CD Review: “This is George Younce” (George Younce)

This CD is a collection of twelve songs Younce recorded, mostly in the 1970s.

“He is the Dearest Friend” was recorded in 1976 for the Easy on the Ears, Heavy on the Heart album. (The album and song, incidentally, were produced by Bill Gaither.) The song is in the key of A, and Younce sings low A at several points throughout the verses; his voice never sounded better in this subwoofer range than it did at this point in his life, before his heart attack.

“He is the Dearest Friend” and the second song, “Row Your Boat,” were both written by Younce. “Row Your Boat” applies naval imagery to the Christian life. It was originally recorded on the Cathedrals’ 1973 release Seniors in Season.

“He Came Back” was recorded in 1975 on the Cathedrals’ album For Keeps. (For Keeps, incidentally, is to the best of my knowledge the album on which the Southern Gospel classic “Shout over Heaven” was introduced.) This song is one of the highlights of the collection.

+++

Complete the following:
[1] In the listing, begin at the line that has "Where should I" and stop after the line that has "point(17,34)". Write those lines out again with the requests included and no pictures, scaling each coordinate in the answers by 0.3 and rounding to whole numbers, with halves rounded up.
[2] Pick up the review of the George Younce CD and continue writing it from after its last sentence.
The review and the listing come from separate sources.

Raw data:
+++

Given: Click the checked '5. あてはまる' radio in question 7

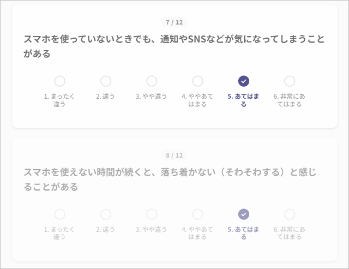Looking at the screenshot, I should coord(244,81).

+++

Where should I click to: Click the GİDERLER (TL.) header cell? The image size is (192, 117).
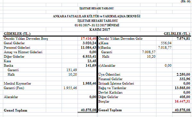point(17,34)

+++

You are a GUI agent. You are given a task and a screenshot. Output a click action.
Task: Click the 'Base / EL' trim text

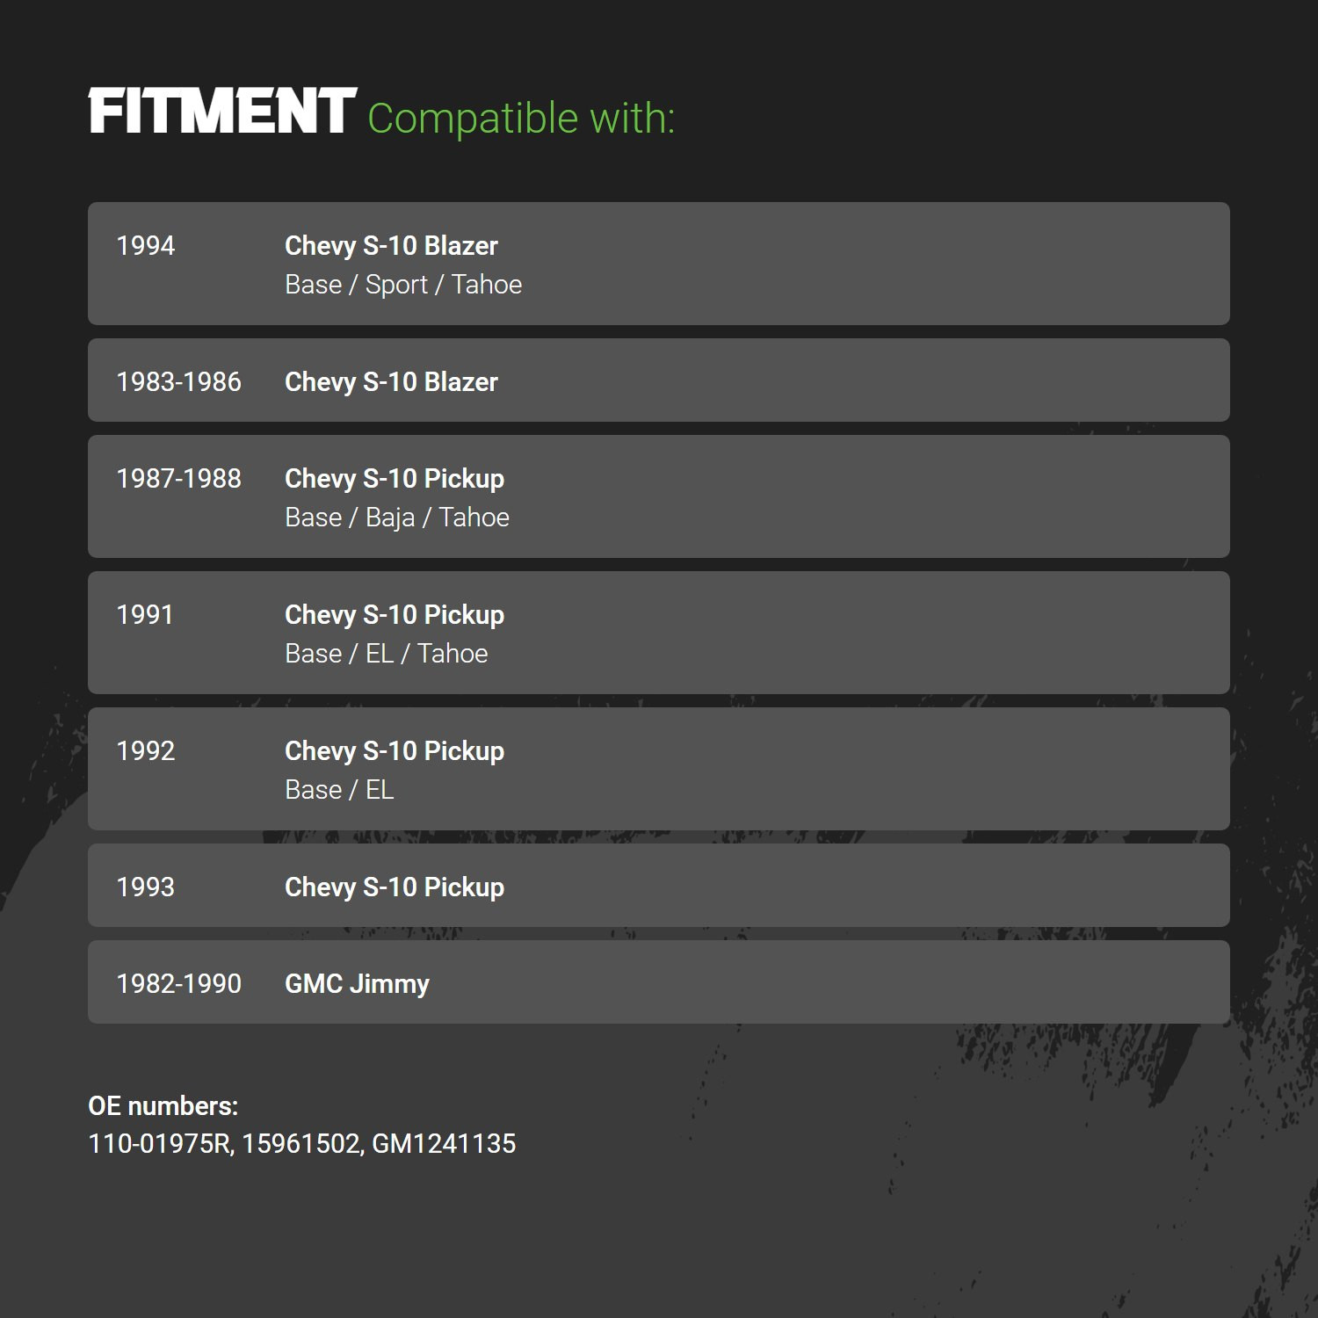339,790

+++

Answers to each task:
[1]
Where should I click to: Click the GİDERLER (TL.) header cell? The image size is (192, 117).
point(5,10)

[2]
The fourth song the collection is the Joel Hemphill classic “Jesus Have Mercy on Me,” from the Cathedrals’ 1974 Our Statue of Liberty album. The first three songs on the project showcase Younce’s low singing; this is the first of several songs that features him carrying a lead, though in a lower key than a lead singer might perform the song. Younce carries the melody through the chorus, with the rest of the group joining in inverted harmony.

“Then I Found Jesus,” the fifth song on the project, comes from A Little Bit of Everything (1970). Younce wrote the song, which became a Cathedrals standard throughout the 1970s.

“Keep on the Firing Line” is one of the few songs from the 1980s in this collection. This song, one of the few songs on the project to feature Kirk Talley’s and Mark Trammell’s voices, was recorded on Trammell’s first album with the group, Telling the World About His Love. Even though this song was recorded only a few years after the others on the project, a difference can already be heard in Younce’s voice quality.

“So I Love Him Dearly” comes from the Cathedrals’ 1978 album One at a Time. Younce wrote the song, which has recently been brought back by Gaither Homecoming tour artist Mike Allen.

The eighth song on the project, “Rumormill,” is distinctively a novelty song. (“If it can be twisted, you can be sure that it will / ‘Cause there ain’t nothing sacred at the rumormill.”) Younce recorded the song on the Cathedrals’ 1983 project Individually. Female backup singers sing the harmony parts; the voices of the other Cathedrals cannot be heard on the song.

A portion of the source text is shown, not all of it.